● **RECORDS SUPPLIED**

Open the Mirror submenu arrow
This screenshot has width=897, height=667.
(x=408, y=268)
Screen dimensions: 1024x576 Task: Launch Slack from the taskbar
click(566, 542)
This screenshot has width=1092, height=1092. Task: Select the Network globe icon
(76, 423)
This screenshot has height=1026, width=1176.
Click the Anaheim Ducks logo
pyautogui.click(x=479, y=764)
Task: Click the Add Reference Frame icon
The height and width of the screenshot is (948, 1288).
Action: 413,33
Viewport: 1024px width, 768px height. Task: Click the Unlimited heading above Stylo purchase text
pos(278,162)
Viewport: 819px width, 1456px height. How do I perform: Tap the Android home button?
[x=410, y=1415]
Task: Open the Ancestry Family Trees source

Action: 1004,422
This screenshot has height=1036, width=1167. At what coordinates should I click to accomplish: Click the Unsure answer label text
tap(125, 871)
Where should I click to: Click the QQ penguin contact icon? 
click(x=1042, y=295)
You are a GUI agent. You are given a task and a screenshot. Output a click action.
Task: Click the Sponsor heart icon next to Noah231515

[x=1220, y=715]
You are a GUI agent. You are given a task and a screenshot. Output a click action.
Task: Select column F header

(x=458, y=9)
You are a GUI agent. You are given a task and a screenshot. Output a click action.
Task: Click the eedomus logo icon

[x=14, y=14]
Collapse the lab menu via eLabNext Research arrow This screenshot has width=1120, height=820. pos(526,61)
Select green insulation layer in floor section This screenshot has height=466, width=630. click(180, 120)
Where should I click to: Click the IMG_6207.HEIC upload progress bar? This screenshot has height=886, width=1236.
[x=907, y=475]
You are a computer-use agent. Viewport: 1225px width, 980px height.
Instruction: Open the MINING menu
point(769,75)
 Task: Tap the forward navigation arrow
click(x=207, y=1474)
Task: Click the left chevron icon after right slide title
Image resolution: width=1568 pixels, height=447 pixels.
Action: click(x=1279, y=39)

● **WHAT NEEDS TO BE DONE**
Extract the full listing above without alteration.

● **ANSWER TO THE EXERCISE**
Open the Mirror submenu arrow
This screenshot has width=897, height=667.
(x=408, y=268)
Screen dimensions: 1024x576 Task: Launch Slack from the taskbar
click(566, 542)
This screenshot has width=1092, height=1092. Task: Select the Network globe icon
(76, 423)
This screenshot has height=1026, width=1176.
Click the Anaheim Ducks logo
pyautogui.click(x=479, y=764)
Task: Click the Add Reference Frame icon
The height and width of the screenshot is (948, 1288).
Action: 413,33
Viewport: 1024px width, 768px height. Task: Click the Unlimited heading above Stylo purchase text
pos(278,162)
Viewport: 819px width, 1456px height. How do I perform: Tap the Android home button?
[x=410, y=1415]
Task: Open the Ancestry Family Trees source

Action: 1004,422
This screenshot has height=1036, width=1167. At what coordinates should I click to accomplish: Click the Unsure answer label text
tap(125, 871)
Where should I click to: Click the QQ penguin contact icon? 
click(x=1042, y=295)
You are a GUI agent. You are given a task and a screenshot. Output a click action.
Task: Click the Sponsor heart icon next to Noah231515

[x=1220, y=715]
You are a GUI agent. You are given a task and a screenshot. Output a click action.
Task: Select column F header

(x=458, y=9)
You are a GUI agent. You are given a task and a screenshot. Output a click action.
Task: Click the eedomus logo icon

[x=14, y=14]
Collapse the lab menu via eLabNext Research arrow This screenshot has width=1120, height=820. pos(526,61)
Select green insulation layer in floor section This screenshot has height=466, width=630. click(180, 120)
Where should I click to: Click the IMG_6207.HEIC upload progress bar? This screenshot has height=886, width=1236.
[x=907, y=475]
You are a computer-use agent. Viewport: 1225px width, 980px height.
Instruction: Open the MINING menu
point(769,75)
 Task: Tap the forward navigation arrow
click(x=207, y=1474)
Task: Click the left chevron icon after right slide title
Image resolution: width=1568 pixels, height=447 pixels.
Action: click(x=1279, y=39)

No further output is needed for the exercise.